I wrote this piece in fall 2010 in response to a long-time friend who ‘defriended’ me on Facebook. The language and references are that of Facebook, but I think it can be applied across any medium.
Freedom To Be Offended
Everyone has made their fair share of comments on the happenings in the world we live in today in a hodge-podge of status updates, links, likes and comments. Hiding one friend who disagrees with us, while putting a different one more prominently in your news feed. It happens every day and a lot of the time it is done silently and no one is the wiser for it. Sometimes you have friends who tell you what they think in the face of it being unpopular or hurting your feelings and that action is something to encourage.
I am a vocal person in what I believe in or disbelieve, whichever best fits, but at the end of the day the opinions put forth are just that – opinions. They are not condemnations of any one given individual and often the point is lost in translation in a medium where you cannot tell tone or see the person’s face. If offense is taken here or there, that is part of an overall point I have been making for months now and that is that we have the freedom to voice our opinions and the choice of what we wish to read or do not wish to read. Just because you don’t like something or are offended by it does not make it something you can summarily ‘ban’ or attach any of the given labels of extremist, racist, violent, bigot or radical that seem to be all the rage these days. Those are the tools of political correctness and that my friend, is censorship.

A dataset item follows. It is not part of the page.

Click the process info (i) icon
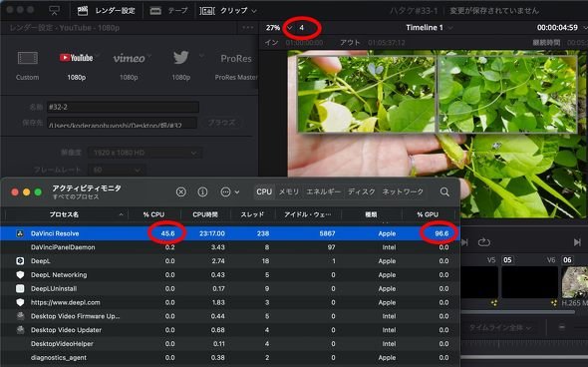Viewport: 588px width, 367px height. (x=202, y=192)
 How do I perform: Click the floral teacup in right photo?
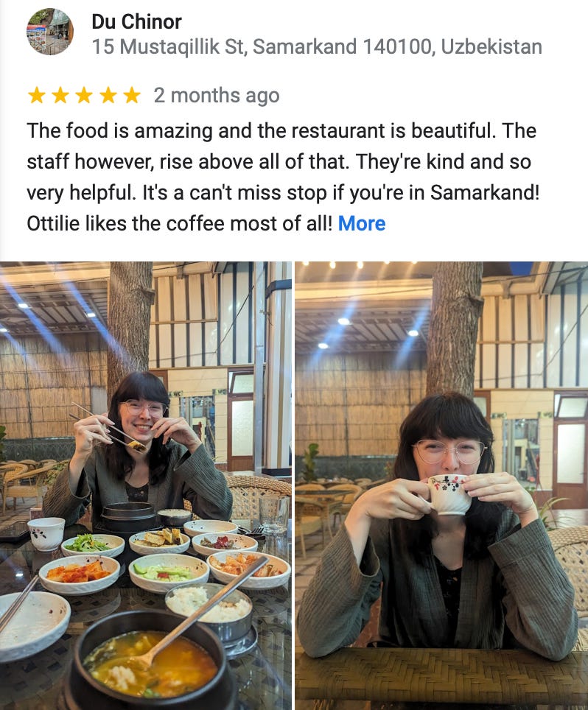[x=449, y=494]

I could so some ‘hemming’ and ‘hawing’, some hand wringing and apologizing for things that I have said or positions I have taken, but I am not going to do that. Everyone has the right to be offended (or encouraged) by any given thing that I have posted or said. The person I am is not defined by the text on this site or by a comment box. If you know me, then you know I am not of malicious or hateful intent and there is a reason or event behind any given assertion that I have made. Asking me about it is the only way to move forward. Discussion is the only means we have of effecting change and understanding.
If you have been paying attention, the overall tone on my page has been one of saying what you think, even if it is deemed unpopular or politically incorrect. To me, political correctness is a cancer that has strangled this nation and has reached its height in the last decade. There is no moral high ground to be gained from shouting down someone for honestly stating what they believe. In fact, it is quite the opposite. Liberty is lost when silence is extracted through such means. Our Constitution protects our right to Freedom of Expression; to our Freedom of Speech. It applies to things you may not like to read or hear, but it does apply. They have every right to say it, just as you have every right to complain about them doing so. Flat out -Don’t like it? Then don’t listen. Don’t look. If you do listen and look, recognize in doing so you are exercising that same Freedom that they are.
That the freedom we enjoy of being able to express ourselves is a two-way street, rife with the possibility of reaching agreement but equally filled with the pitfalls and likelihood of coming away offended. If one chooses not to go up that street, that is their choice, but dismissing the option leaves only silence. The choice is still there for whichever way you may decide to roll and that is something both sides of the road need to agree to respect …or respectfully disagree. The choice is yours.